I denormalising a OLTP database for use in a DWH.At the moment I am denormalising studygroups.

  • 每个研究组都有一个指向一个项目的钥匙.
  • 每个项目都有一个指向1个部门的密钥.
  • 每个系都有一个指向一所大学的钥匙.
  • 每所大学都有指向一个城市的钥匙.

现在我知道您应该对OLTP的sh * t进行规范化处理,但是在这个dwh部门中,它将是一个独立的维度.这也适用于大学.从研究组添加指向部门的密钥就足够了吗?还是尽可能地进行规范化并将部门中的所有属性以及与M:1相关的表中的所有属性添加到维度研究组中是否更明智?即使部门和大学将自己确定规模?

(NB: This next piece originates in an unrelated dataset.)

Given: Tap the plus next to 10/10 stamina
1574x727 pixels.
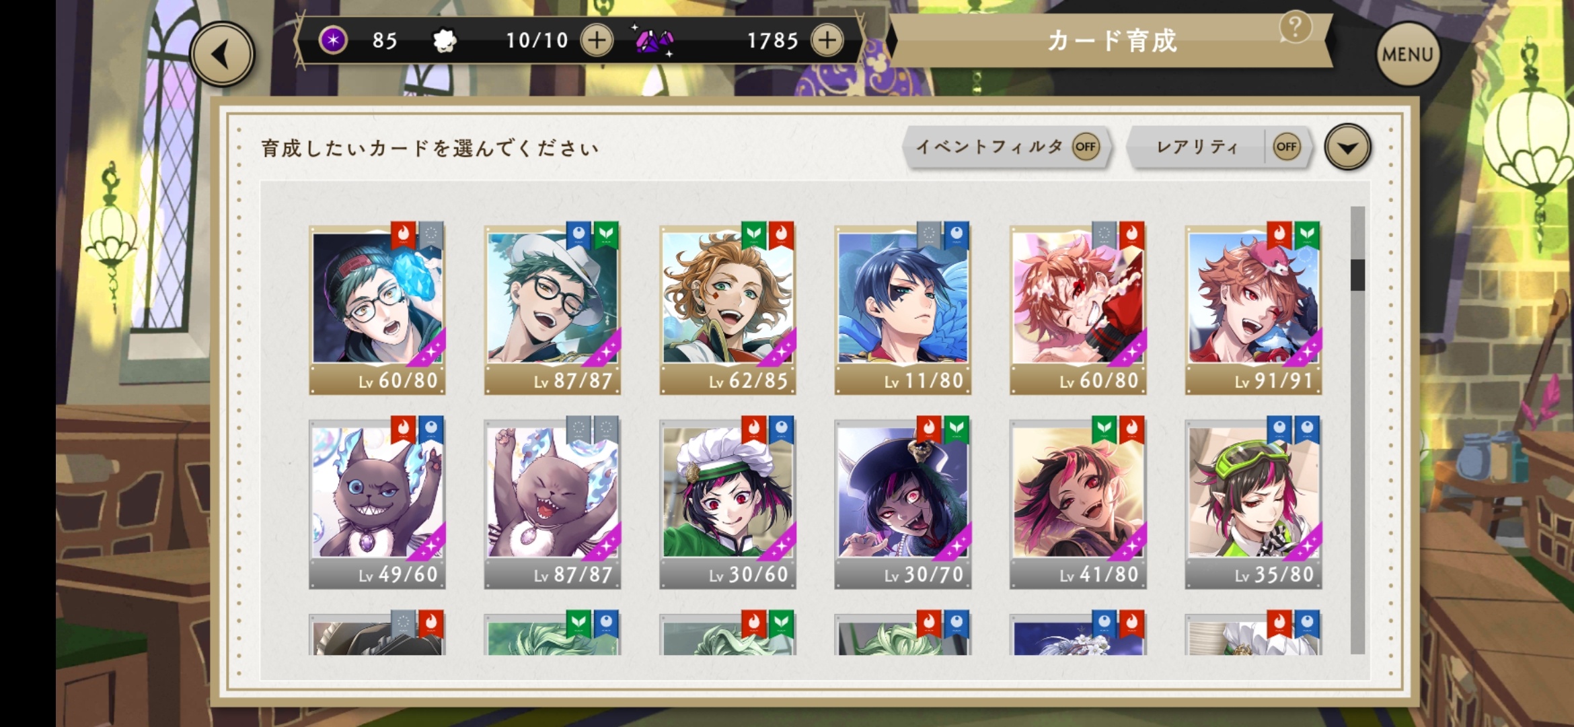Looking at the screenshot, I should click(597, 40).
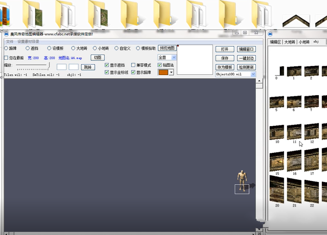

Now I know that you are supposed to denormalize the sh*t out your OLTP but in this dwh department will be a dimension on its own. This goes for university also. Would it suffise to add a key from studygroup pointing at department or is it wiser to denormalize as far as you can and add all attributes from the department and all attributes from its M:1 related tables to the dimension studygroup? Even when department and university will be dimensions by themselves?


In other words: how far/deep do you go when denormalizing?



The key concept behind a dimensional model is:

  • 将事实表保留为3NF(第三范式);
  • 将尺寸反规范化为2NF(第二范式)


So ideally, the only joins you should have in your model are the joins between fact tables and relevant dimensions.


As part of this philosophy:

  • 避免使用雪花"设计,因为其中的尺寸包含其他尺寸的关键.总是有可能想出一个数据模型,该模型具有与雪花相同的功能,而不会违反3NF/2NF规则;
  • 在两个单独的维度(即部门和研究小组)之间直接没有任何直接连接.维度之间的所有关系都必须通过事实表来解决;
  • 在两个单独的事实表之间绝对没有任何直接联接.事实表之间的任何关系都必须通过共享维来解决.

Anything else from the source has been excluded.